» **What to do**
Render the listing below as a JSON list of strings, one string per line, with blank lines skipped. Leave the pictures out.

☆ ☆ ☆ ☆ ☆ ☆ ☆

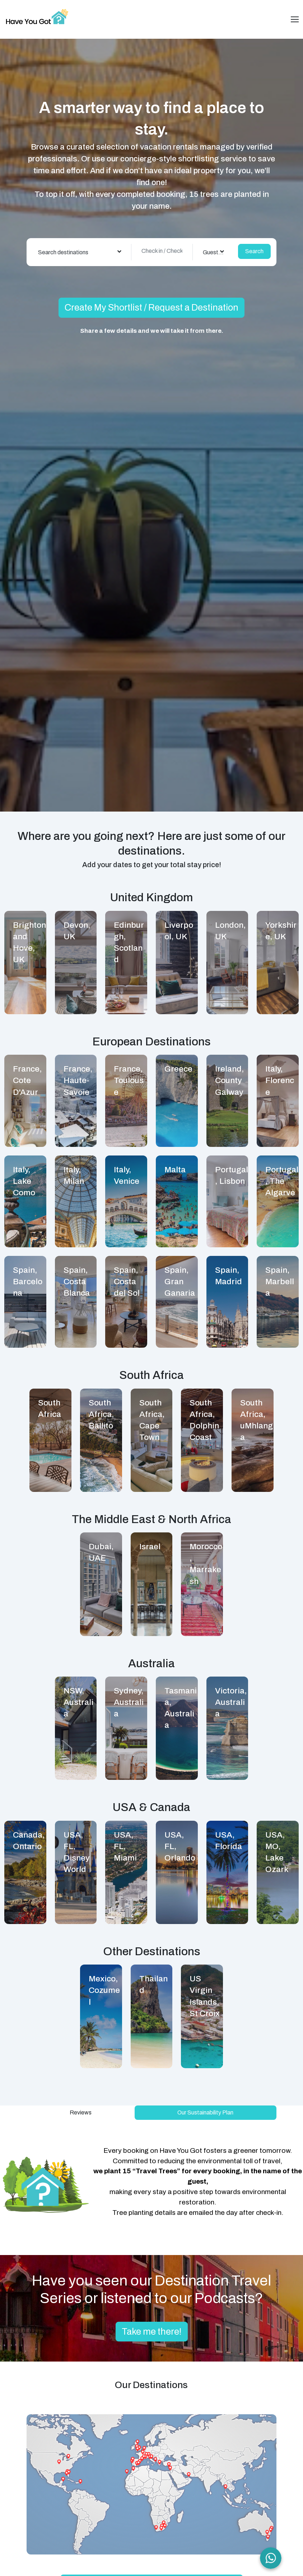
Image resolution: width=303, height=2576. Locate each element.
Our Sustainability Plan (205, 2112)
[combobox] (79, 252)
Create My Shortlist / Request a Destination (151, 307)
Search (254, 251)
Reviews (81, 2112)
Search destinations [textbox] (63, 252)
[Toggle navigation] (295, 19)
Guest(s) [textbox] (214, 252)
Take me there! (152, 2331)
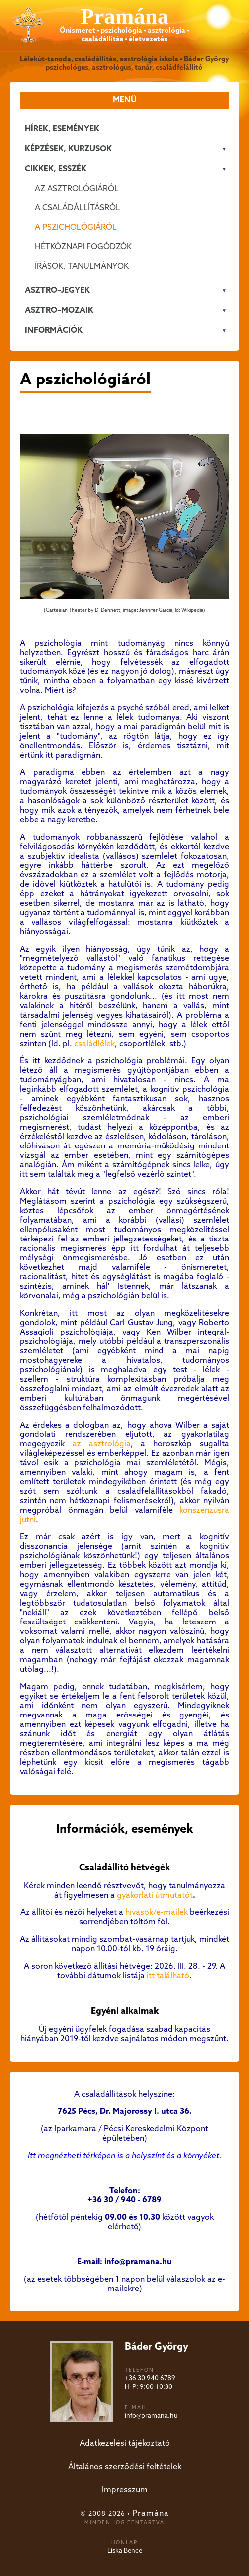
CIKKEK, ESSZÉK (55, 169)
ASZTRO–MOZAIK (59, 310)
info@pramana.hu (151, 2416)
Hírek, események (62, 129)
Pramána (150, 2513)
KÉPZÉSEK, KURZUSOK (68, 149)
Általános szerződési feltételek (124, 2467)
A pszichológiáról (76, 227)
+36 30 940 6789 (150, 2378)
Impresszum (125, 2490)
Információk (54, 330)
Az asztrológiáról (77, 188)
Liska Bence (124, 2551)
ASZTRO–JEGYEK (57, 290)
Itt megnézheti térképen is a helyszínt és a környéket (123, 2156)
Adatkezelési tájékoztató (125, 2443)
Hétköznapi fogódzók (83, 247)
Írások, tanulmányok (82, 266)
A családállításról (77, 208)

☆ ☆ ☆ ☆ ☆ ☆ ☆

» **Answer to the exercise**
[
  "Image resolution: width=303, height=2576. Locate each element.",
  "Our Sustainability Plan (205, 2112)",
  "[combobox] (79, 252)",
  "Create My Shortlist / Request a Destination (151, 307)",
  "Search (254, 251)",
  "Reviews (81, 2112)",
  "Search destinations [textbox] (63, 252)",
  "[Toggle navigation] (295, 19)",
  "Guest(s) [textbox] (214, 252)",
  "Take me there! (152, 2331)",
  "CIKKEK, ESSZÉK (55, 169)",
  "ASZTRO–MOZAIK (59, 310)",
  "info@pramana.hu (151, 2416)",
  "Hírek, események (62, 129)",
  "Pramána (150, 2513)",
  "KÉPZÉSEK, KURZUSOK (68, 149)",
  "Általános szerződési feltételek (124, 2467)",
  "A pszichológiáról (76, 227)",
  "+36 30 940 6789 (150, 2378)",
  "Impresszum (125, 2490)",
  "Információk (54, 330)",
  "Az asztrológiáról (77, 188)",
  "Liska Bence (124, 2551)",
  "ASZTRO–JEGYEK (57, 290)",
  "Itt megnézheti térképen is a helyszínt és a környéket (123, 2156)",
  "Adatkezelési tájékoztató (125, 2443)",
  "Hétköznapi fogódzók (83, 247)",
  "Írások, tanulmányok (82, 266)",
  "A családállításról (77, 208)"
]